#### Material for this exercise

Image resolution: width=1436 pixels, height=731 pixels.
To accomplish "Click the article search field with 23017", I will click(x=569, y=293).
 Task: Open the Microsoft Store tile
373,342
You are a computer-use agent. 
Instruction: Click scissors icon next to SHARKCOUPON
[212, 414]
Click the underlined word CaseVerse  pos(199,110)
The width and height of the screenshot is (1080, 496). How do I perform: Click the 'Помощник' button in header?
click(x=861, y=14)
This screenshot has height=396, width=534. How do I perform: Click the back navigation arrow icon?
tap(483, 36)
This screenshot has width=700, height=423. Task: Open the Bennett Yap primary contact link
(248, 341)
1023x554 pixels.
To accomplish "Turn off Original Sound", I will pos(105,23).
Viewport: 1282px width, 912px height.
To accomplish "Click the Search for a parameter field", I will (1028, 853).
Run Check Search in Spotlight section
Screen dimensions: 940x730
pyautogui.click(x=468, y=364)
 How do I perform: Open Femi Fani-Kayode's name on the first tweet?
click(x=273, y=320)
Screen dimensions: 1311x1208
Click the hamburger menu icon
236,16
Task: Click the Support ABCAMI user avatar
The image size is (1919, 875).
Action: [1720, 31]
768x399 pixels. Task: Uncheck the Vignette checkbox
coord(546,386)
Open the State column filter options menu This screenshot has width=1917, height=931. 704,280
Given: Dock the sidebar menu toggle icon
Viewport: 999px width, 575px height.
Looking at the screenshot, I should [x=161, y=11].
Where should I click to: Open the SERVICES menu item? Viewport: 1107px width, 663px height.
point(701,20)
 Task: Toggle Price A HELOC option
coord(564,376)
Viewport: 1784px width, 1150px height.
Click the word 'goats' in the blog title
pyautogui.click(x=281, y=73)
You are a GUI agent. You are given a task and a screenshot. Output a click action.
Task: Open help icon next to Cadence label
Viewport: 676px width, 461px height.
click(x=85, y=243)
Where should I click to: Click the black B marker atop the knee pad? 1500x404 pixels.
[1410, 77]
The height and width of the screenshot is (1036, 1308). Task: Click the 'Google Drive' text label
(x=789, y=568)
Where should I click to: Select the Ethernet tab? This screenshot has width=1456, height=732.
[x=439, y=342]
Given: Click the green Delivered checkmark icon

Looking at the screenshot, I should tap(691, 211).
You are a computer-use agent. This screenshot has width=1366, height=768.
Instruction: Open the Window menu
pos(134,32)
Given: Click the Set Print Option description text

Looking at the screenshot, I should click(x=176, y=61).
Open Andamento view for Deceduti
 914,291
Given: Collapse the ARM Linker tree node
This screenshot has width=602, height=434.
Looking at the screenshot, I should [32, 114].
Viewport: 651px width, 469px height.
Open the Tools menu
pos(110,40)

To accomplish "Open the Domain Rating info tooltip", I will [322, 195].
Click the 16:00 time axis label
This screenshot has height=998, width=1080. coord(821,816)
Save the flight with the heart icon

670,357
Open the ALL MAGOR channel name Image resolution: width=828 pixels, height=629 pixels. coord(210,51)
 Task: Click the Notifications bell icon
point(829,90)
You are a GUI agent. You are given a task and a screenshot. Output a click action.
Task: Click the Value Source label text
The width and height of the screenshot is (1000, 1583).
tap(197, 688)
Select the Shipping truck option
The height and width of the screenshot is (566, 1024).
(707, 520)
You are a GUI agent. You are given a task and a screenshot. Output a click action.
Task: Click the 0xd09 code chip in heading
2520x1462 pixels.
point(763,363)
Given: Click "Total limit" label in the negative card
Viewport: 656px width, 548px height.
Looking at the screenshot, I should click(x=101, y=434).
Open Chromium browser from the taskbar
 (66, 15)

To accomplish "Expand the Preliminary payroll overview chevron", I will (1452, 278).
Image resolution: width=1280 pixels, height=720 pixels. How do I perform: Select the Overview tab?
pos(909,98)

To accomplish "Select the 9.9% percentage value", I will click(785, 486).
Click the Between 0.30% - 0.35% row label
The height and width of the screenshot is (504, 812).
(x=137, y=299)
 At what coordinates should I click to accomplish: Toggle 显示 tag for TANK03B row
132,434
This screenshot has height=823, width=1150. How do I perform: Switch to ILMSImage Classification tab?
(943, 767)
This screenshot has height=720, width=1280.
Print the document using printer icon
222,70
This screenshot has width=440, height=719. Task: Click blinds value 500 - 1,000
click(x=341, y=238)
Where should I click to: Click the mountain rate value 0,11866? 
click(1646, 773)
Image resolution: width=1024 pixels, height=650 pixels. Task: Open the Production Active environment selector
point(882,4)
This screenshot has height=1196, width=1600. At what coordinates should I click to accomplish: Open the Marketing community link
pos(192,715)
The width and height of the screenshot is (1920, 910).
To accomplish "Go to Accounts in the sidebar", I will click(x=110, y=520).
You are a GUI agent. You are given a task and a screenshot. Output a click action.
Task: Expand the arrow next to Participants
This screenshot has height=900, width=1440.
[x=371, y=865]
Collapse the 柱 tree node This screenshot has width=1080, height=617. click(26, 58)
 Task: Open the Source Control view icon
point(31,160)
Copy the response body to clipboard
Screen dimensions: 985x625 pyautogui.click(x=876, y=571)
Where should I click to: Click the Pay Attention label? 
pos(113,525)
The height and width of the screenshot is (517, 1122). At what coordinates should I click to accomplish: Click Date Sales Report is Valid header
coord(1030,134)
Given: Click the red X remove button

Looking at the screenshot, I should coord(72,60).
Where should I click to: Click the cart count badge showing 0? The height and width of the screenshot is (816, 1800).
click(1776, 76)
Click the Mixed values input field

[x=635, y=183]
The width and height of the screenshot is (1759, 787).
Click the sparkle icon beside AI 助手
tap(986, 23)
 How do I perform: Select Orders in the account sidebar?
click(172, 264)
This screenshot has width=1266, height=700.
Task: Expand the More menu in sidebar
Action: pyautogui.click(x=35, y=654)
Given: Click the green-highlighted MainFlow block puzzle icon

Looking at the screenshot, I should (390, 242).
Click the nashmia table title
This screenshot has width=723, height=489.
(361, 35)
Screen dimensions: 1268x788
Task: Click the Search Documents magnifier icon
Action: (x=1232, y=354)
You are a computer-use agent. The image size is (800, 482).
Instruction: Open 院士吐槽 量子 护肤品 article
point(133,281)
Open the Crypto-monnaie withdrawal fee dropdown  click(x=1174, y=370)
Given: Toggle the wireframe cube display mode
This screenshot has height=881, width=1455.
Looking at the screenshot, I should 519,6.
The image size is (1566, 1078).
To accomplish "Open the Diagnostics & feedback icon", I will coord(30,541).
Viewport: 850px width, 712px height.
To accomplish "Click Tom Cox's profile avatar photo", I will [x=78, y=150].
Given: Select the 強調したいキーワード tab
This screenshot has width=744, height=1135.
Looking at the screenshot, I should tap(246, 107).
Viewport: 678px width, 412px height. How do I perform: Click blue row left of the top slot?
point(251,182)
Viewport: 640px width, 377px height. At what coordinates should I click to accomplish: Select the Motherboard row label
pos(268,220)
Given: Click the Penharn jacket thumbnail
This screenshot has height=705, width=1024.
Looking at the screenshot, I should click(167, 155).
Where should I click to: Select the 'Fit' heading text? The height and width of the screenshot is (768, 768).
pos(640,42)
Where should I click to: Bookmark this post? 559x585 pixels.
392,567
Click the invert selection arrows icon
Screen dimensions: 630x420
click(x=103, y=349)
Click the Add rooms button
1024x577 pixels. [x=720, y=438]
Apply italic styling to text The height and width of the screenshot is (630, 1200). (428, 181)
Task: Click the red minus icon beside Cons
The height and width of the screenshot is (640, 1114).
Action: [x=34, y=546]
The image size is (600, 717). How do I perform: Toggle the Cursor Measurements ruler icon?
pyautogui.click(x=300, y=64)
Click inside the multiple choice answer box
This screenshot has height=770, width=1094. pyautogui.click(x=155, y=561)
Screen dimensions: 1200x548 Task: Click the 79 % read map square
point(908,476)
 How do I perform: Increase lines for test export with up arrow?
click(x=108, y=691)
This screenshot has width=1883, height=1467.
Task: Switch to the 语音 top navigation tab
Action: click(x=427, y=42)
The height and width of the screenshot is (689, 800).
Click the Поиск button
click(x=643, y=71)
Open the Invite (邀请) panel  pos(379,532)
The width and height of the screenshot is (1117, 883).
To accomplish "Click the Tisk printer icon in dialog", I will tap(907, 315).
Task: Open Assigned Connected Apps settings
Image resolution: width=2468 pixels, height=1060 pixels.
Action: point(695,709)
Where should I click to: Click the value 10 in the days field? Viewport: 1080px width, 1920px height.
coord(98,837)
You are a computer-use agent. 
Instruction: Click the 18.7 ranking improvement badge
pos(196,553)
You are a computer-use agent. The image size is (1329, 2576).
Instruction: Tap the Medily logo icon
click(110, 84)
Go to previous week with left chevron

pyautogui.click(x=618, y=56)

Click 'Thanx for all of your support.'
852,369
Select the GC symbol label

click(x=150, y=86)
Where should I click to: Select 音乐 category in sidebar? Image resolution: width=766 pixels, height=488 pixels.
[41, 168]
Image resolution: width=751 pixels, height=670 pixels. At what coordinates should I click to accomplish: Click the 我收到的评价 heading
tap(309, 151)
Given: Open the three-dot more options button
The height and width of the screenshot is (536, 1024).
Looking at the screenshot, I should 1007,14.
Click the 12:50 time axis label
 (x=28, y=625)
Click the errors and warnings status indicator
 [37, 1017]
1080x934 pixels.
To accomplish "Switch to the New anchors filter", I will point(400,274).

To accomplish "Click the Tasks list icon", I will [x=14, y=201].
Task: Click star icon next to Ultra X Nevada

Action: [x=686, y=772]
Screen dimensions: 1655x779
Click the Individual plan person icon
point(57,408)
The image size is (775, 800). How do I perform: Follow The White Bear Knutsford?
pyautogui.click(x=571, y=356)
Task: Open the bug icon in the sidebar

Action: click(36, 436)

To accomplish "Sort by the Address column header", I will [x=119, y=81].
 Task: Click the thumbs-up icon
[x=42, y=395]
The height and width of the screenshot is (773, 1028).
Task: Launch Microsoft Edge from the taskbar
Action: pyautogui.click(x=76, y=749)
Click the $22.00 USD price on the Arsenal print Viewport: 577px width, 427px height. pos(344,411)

########

Copy out, exactly and alone, the lines of the entries above between the ones holding "Given: Select the 強調したいキーワード tab" and "The width and height of the screenshot is (1117, 883).", inclusive.

-- Finished exercise --
Given: Select the 強調したいキーワード tab
This screenshot has width=744, height=1135.
Looking at the screenshot, I should tap(246, 107).
Viewport: 678px width, 412px height. How do I perform: Click blue row left of the top slot?
point(251,182)
Viewport: 640px width, 377px height. At what coordinates should I click to accomplish: Select the Motherboard row label
pos(268,220)
Given: Click the Penharn jacket thumbnail
This screenshot has height=705, width=1024.
Looking at the screenshot, I should click(167, 155).
Where should I click to: Select the 'Fit' heading text? The height and width of the screenshot is (768, 768).
pos(640,42)
Where should I click to: Bookmark this post? 559x585 pixels.
392,567
Click the invert selection arrows icon
Screen dimensions: 630x420
click(x=103, y=349)
Click the Add rooms button
1024x577 pixels. [x=720, y=438]
Apply italic styling to text The height and width of the screenshot is (630, 1200). (428, 181)
Task: Click the red minus icon beside Cons
The height and width of the screenshot is (640, 1114).
Action: [x=34, y=546]
The image size is (600, 717). How do I perform: Toggle the Cursor Measurements ruler icon?
pyautogui.click(x=300, y=64)
Click inside the multiple choice answer box
This screenshot has height=770, width=1094. pyautogui.click(x=155, y=561)
Screen dimensions: 1200x548 Task: Click the 79 % read map square
point(908,476)
 How do I perform: Increase lines for test export with up arrow?
click(x=108, y=691)
This screenshot has width=1883, height=1467.
Task: Switch to the 语音 top navigation tab
Action: click(x=427, y=42)
The height and width of the screenshot is (689, 800).
Click the Поиск button
click(x=643, y=71)
Open the Invite (邀请) panel  pos(379,532)
The width and height of the screenshot is (1117, 883).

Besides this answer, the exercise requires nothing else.